22 July 2022
The European Banking Authority (EBA) published today a Report on the use of some exemptions included in the large exposures regime. The Report analyses banks’ use of the various exemptions from different perspectives and quantifies the impact of a potential removal of individual exemptions. Overall, the Report shows that some of the assessed exemptions are widely used across the EU and their removal would have a material impact while other exemptions are widely used across the EU but their removal would not have material impact. In addition, some exemptions are relevant only for some countries or appear to be rarely used.
The Report provides detailed quantitative evidence about the use of the exemptions, as of June 2021, but does not contain any policy recommendations. The EBA has started a specific data-collection exercise regarding the use of some of the large exposures exemptions/exclusions provided in the Capital Requirements Regulation (CRR) and amended by the CRR2.
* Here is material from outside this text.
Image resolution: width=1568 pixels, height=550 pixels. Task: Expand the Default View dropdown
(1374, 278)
The EBA assessed the use of the various exemptions in each Member State from different perspectives: the number of large exposures exempted; the number of institutions that make use of the exemption; the aggregate amount of exposures exempted. The impact of the removal of the exemptions was also measured.
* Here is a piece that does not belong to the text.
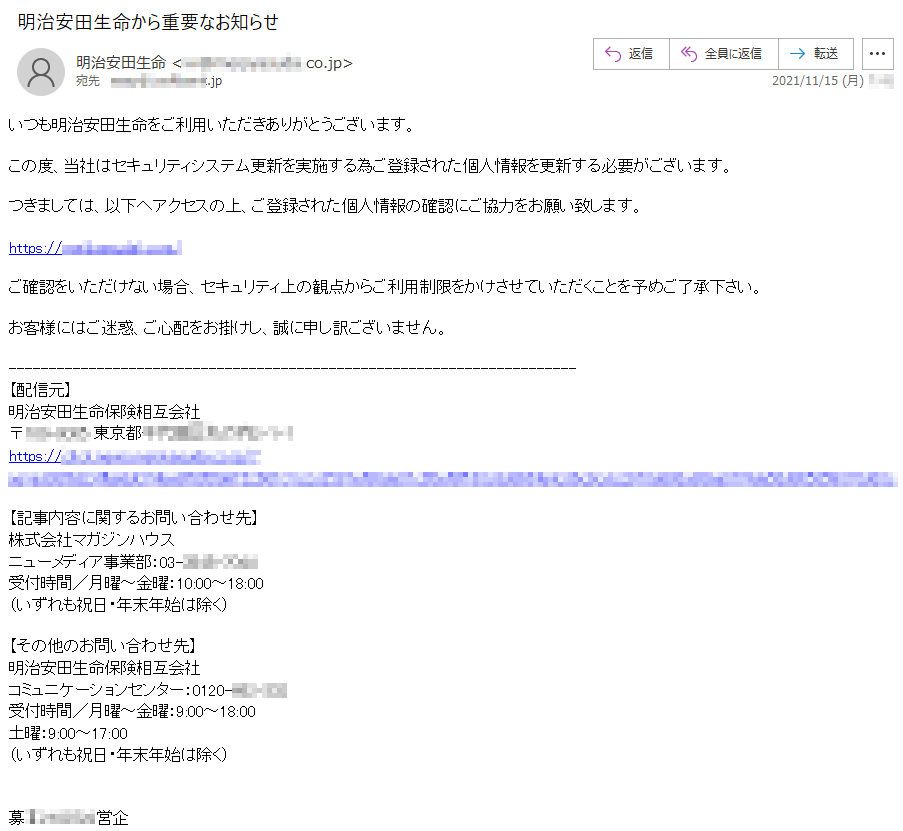The height and width of the screenshot is (831, 903).
Task: Click the https link under 明治安田生命保険相互会社 address
Action: (x=135, y=456)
The Report has been developed in compliance Article 507(1) of Regulation (EU) No 575/2013 amended by Regulation (EU) No 876/2019 that mandates the EBA to monitor the use of exemptions included in the Large Exposures regime.
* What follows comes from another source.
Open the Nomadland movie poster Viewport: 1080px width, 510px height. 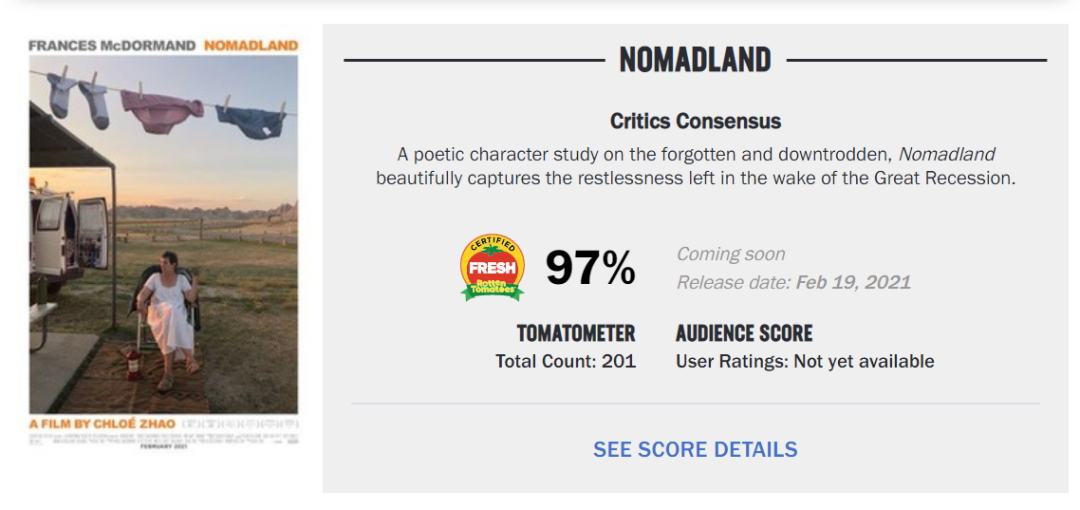[163, 240]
The EBA has carried out the analysis on a sample of 181 institutions from 25 EU/EEA countries, which has been developed in collaboration with experts of the national competent authorities (NCAs) and national central banks (NCBs. The sample composition was meant to ensure the representativeness for the institutions in scope. Even if the sample also includes some local/regional institutions as well as subsidiaries of EU institutions, it is more representative of the large institutions, and for some jurisdictions, the small institutions are underrepresented in the sample.